* Directions: Can you copy out, character for character, the stretch of the entries from the line containing "You are a GUI" through the line containing "Task: Click on", with nothing else?

Supplied records section start

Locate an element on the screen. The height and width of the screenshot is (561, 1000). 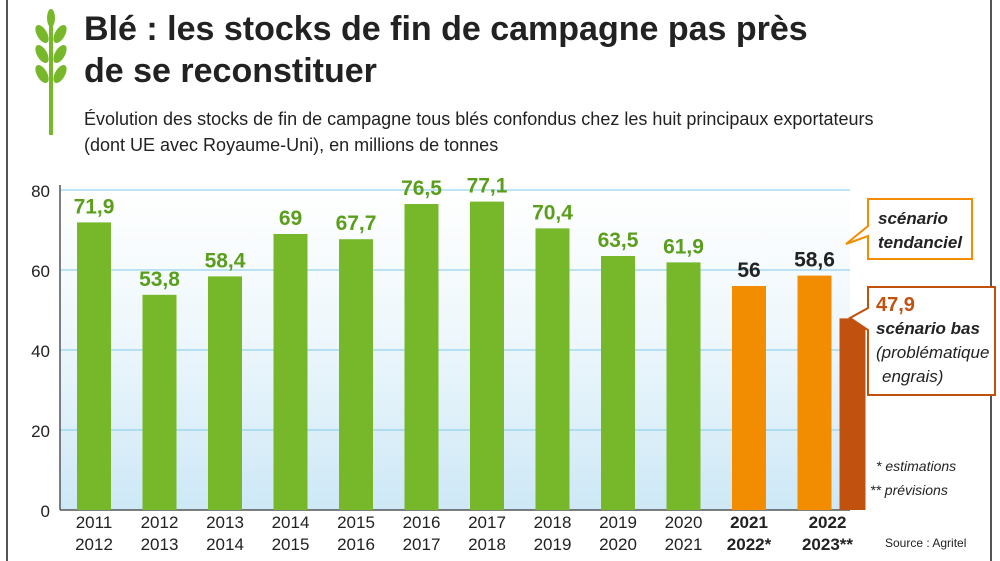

Supplied records section end
Supplied records section start

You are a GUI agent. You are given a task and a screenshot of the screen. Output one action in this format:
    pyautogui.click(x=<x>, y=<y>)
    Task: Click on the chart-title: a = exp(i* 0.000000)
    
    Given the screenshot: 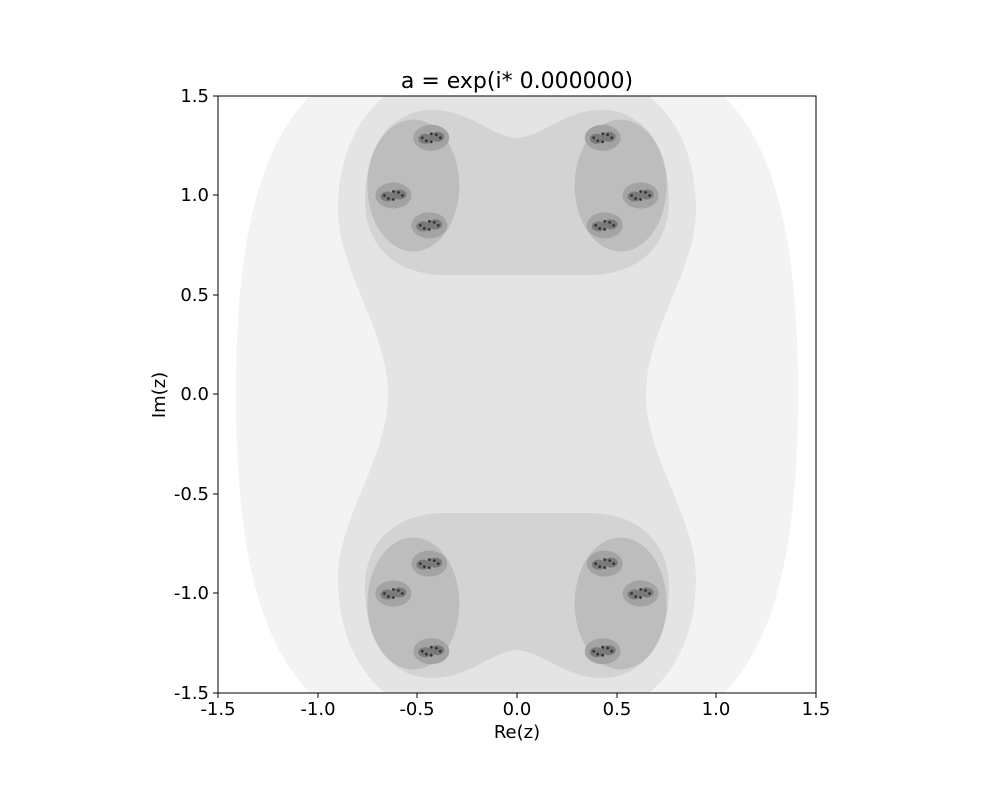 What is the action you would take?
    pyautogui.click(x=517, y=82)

Supplied records section end
Supplied records section start

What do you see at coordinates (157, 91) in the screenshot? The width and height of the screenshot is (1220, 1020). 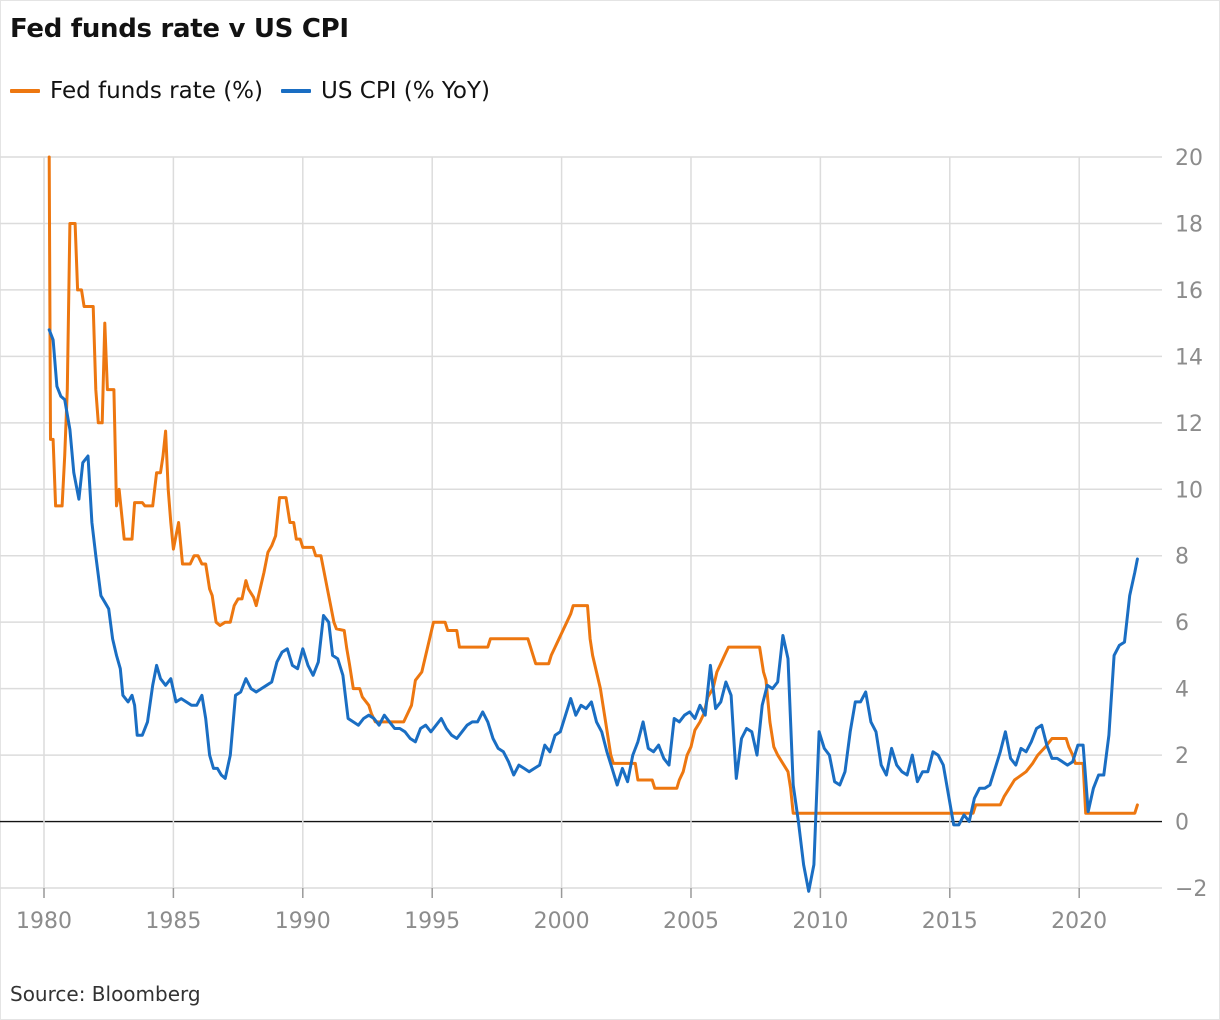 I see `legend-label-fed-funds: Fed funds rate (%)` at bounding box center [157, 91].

Supplied records section end

* Task result:
You are a GUI agent. You are given a task and a screenshot of the screen. Output one action in this format:
    pyautogui.click(x=<x>, y=<y>)
    Task: Click on the chart-title: a = exp(i* 0.000000)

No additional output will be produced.